The city kicked off over $100 million in repairs, renovations, and upgrades for Brooklyn parks over the weekend, in what Mayor Eric Adams is calling a “major milestone in our recovery” from the COVID-19 pandemic.
A whopping 104 projects citywide, totaling $417 million in capital investment, got the ball rolling on construction after having stalled in the procurement stage during the pandemic, the Parks Department said. That includes 29 projects in Brooklyn totaling just under $109 million in investment.

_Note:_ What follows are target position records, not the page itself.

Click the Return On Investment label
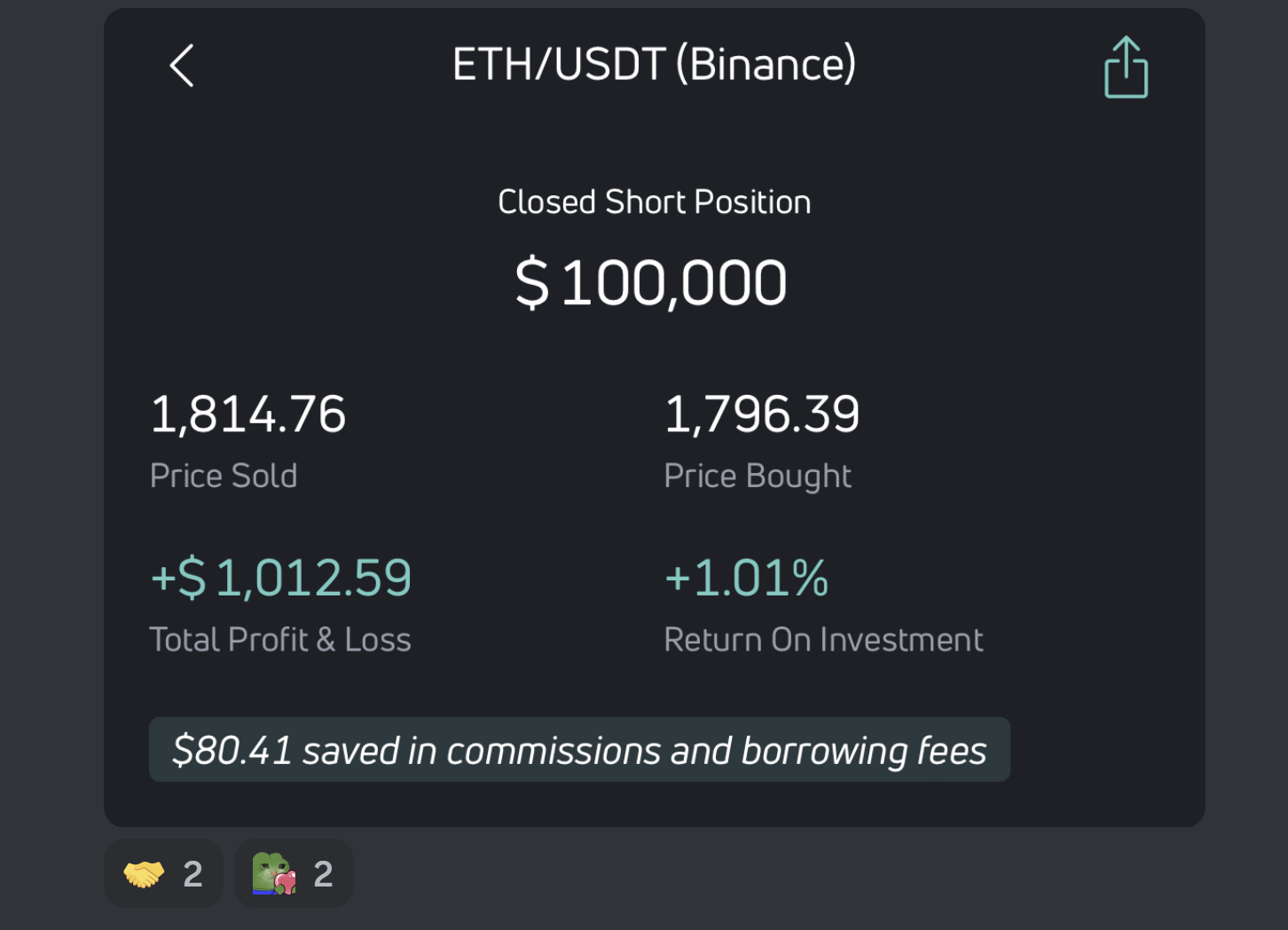The image size is (1288, 930). (x=823, y=640)
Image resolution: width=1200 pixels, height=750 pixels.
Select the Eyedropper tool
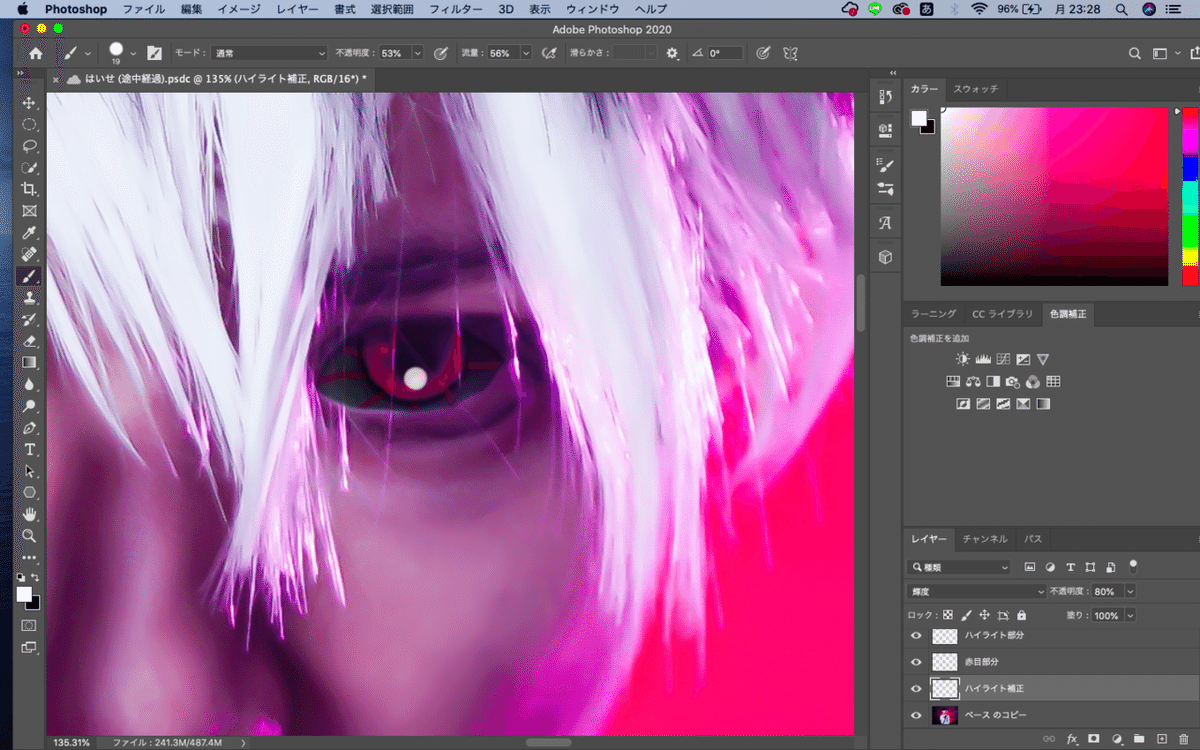click(29, 233)
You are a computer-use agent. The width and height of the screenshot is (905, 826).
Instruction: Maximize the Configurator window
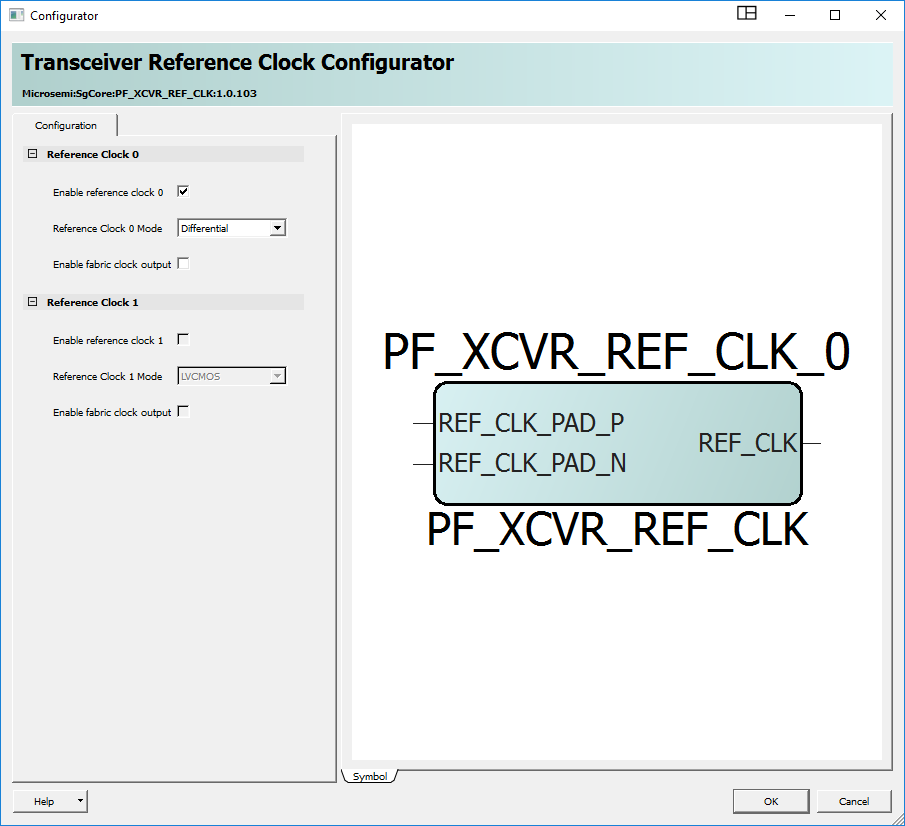tap(835, 15)
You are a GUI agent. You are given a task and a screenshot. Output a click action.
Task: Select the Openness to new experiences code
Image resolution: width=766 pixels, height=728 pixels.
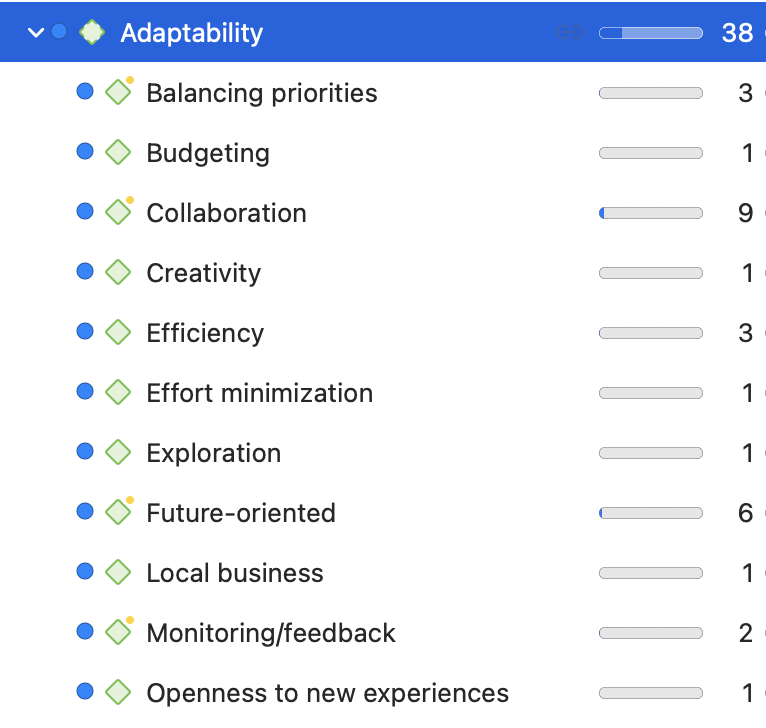(x=327, y=693)
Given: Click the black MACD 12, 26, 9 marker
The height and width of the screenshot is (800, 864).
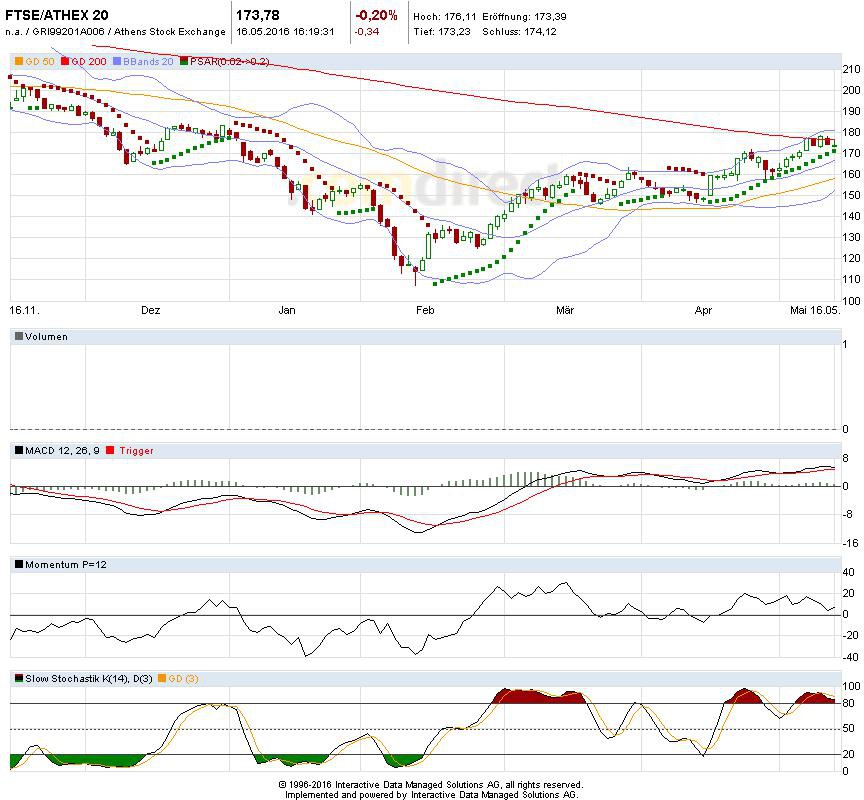Looking at the screenshot, I should point(19,451).
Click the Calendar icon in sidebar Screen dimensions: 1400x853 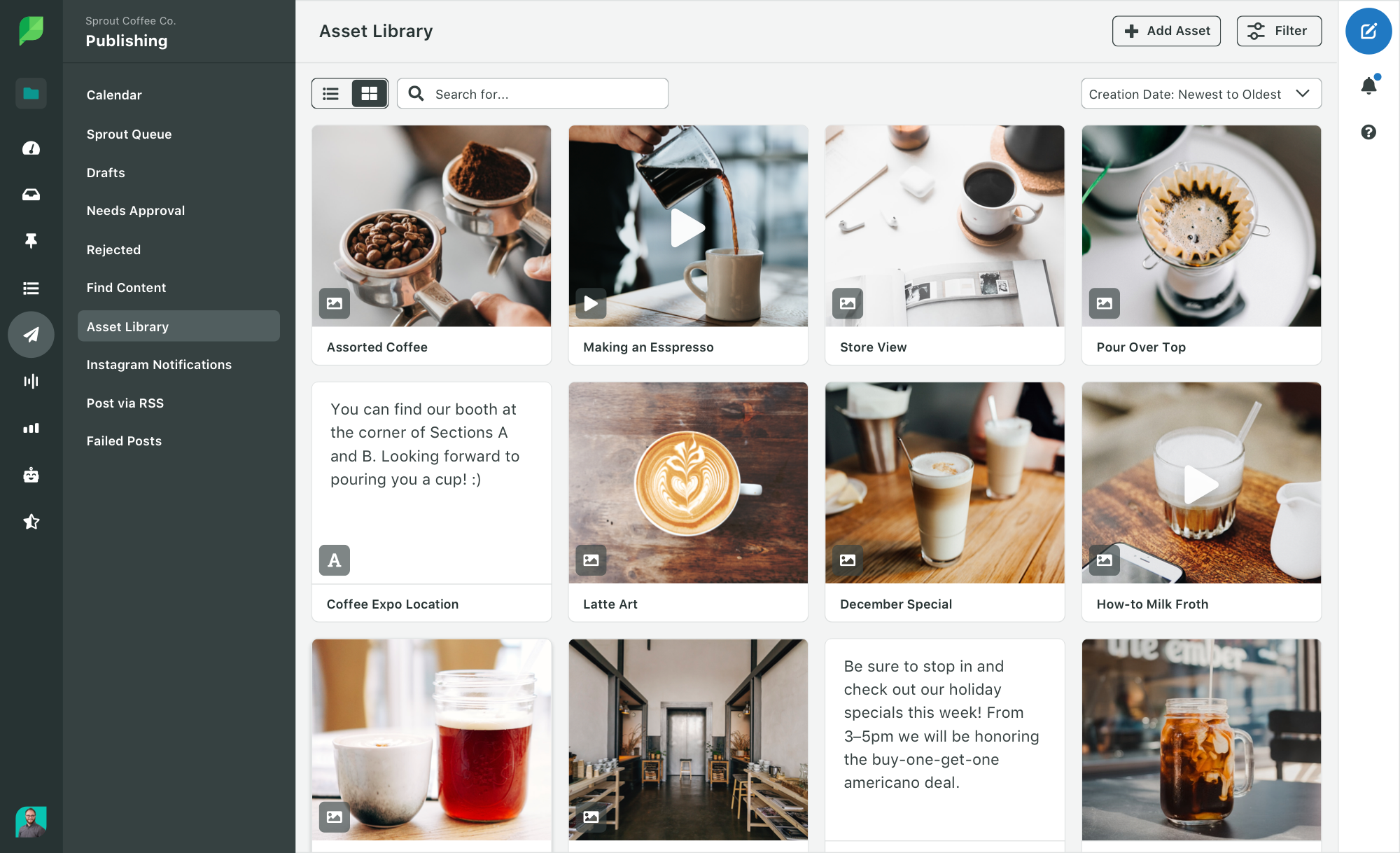click(112, 95)
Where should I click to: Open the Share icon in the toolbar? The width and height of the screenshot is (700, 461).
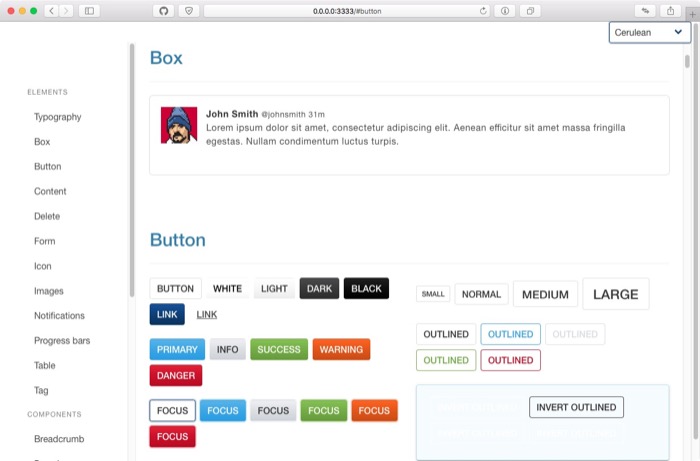pos(668,11)
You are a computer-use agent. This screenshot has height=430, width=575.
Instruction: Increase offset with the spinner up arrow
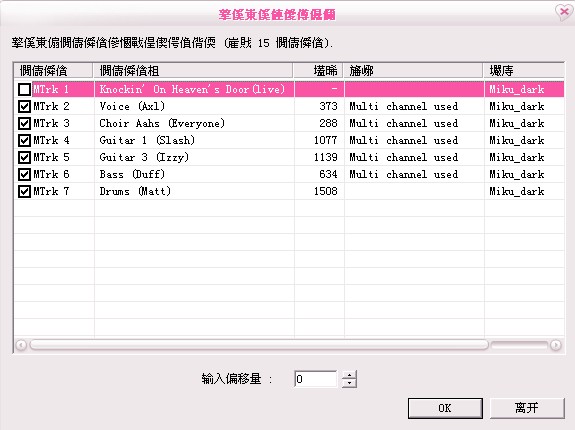349,375
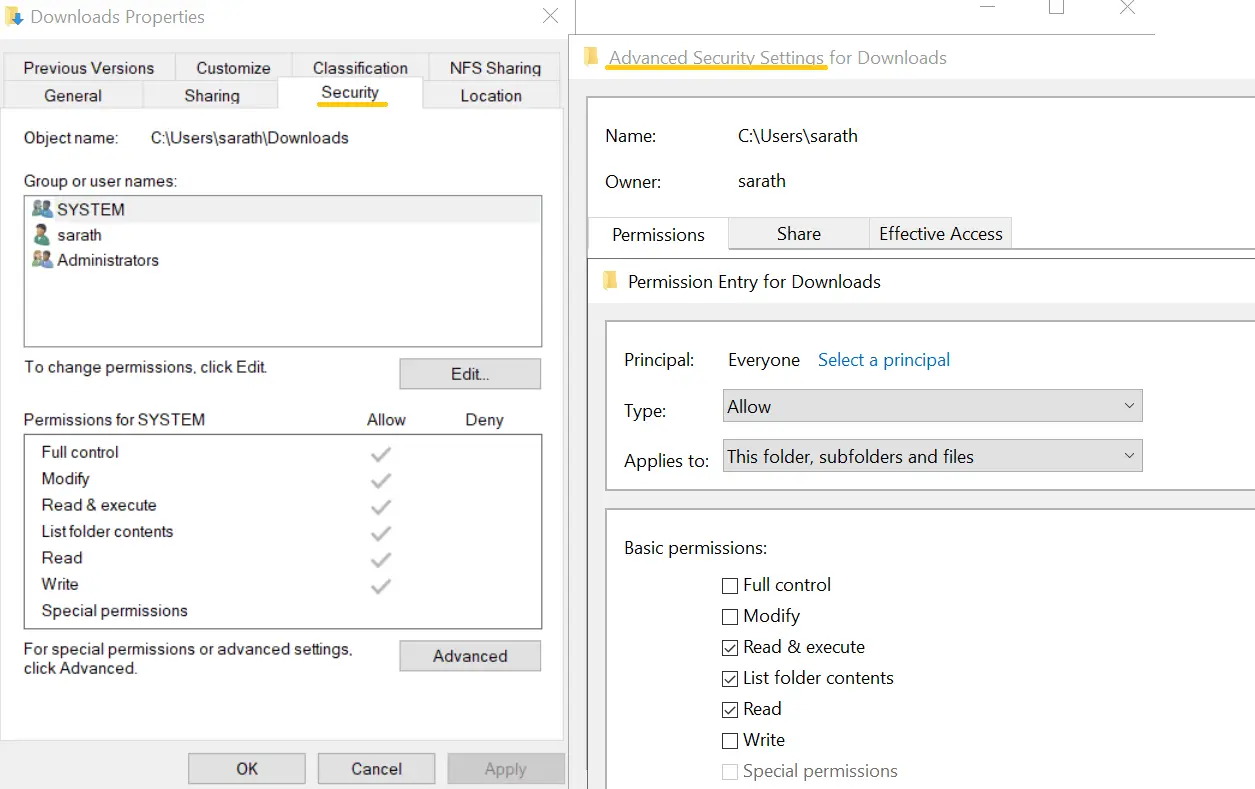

“New York City’s parks aren’t luxuries, but necessities — playing a critical role building community and nurturing our physical, mental, and emotional health,” Hizzoner said in a statement. “Parks can be the great equalizers, which is why every New Yorker, regardless of zip code or color, deserves access to a park. This $417 million investment to revitalize over 100 parks, playgrounds, and green spaces is a major milestone in our recovery that will pay dividends for generations to come.”
The former Brooklyn beep made the announcement on Sunday at Saratoga Park in Bedford-Stuyvesant, which is now undergoing a $2.2 million reconstruction of that park’s playground which is expected to be completed in 2023. The new playground will feature new and restored playhouses and swings, a spray shower, and a brand new “tot play area,” the Parks Department says.
The investments were all funded under previous capital budgets but had gotten stalled due to COVID-related delays in the procurement and construction process.
Brooklyn’s single biggest investment in the lot is a $20.3 million allocation to reconstruct the Brownsville Recreation Center, which was built in 1950. $11.7 million will be invested in reconstructing the roof and exterior walls of the bath house at McCarren Park in Williamsburg, while a few blocks south, the William Sheridan Playground will get an $8 million reconstruction. Other notable projects include pavement reconstruction at Grand Army Plaza and the construction of comfort stations at a number of parks, including the historic Wyckoff House Museum in Canarsie.
See a full list of projects below.
The news comes as the mayor and City Council are in negotiations over the next city budget, which advocates hope funds the Parks Department at 1 percent of the overall operating budget. Adams promised to do so during his campaign, but his preliminary budget proposal funded the Department at only about half a percent of the overall $98.5 billion city financial plan, about $495 million, which is in fact a $63 million cut from the last budget as the mayor directs all agencies to plan for fiscal belt-tightening.
Advocates plan to rally at City Hall next Tuesday to call for the mayor’s campaign pledge to be honored. Adams said Sunday that he still wants to reach the 1 percent funding benchmark, but didn’t offer a clear answer on whether he intends to reach it in his first budget as mayor.
“This is early. This is the first budget, the preliminary budget,” Adams said at the Sunday press conference. “And the goal is to get to that 1 percent. I’m a big believer in parks.”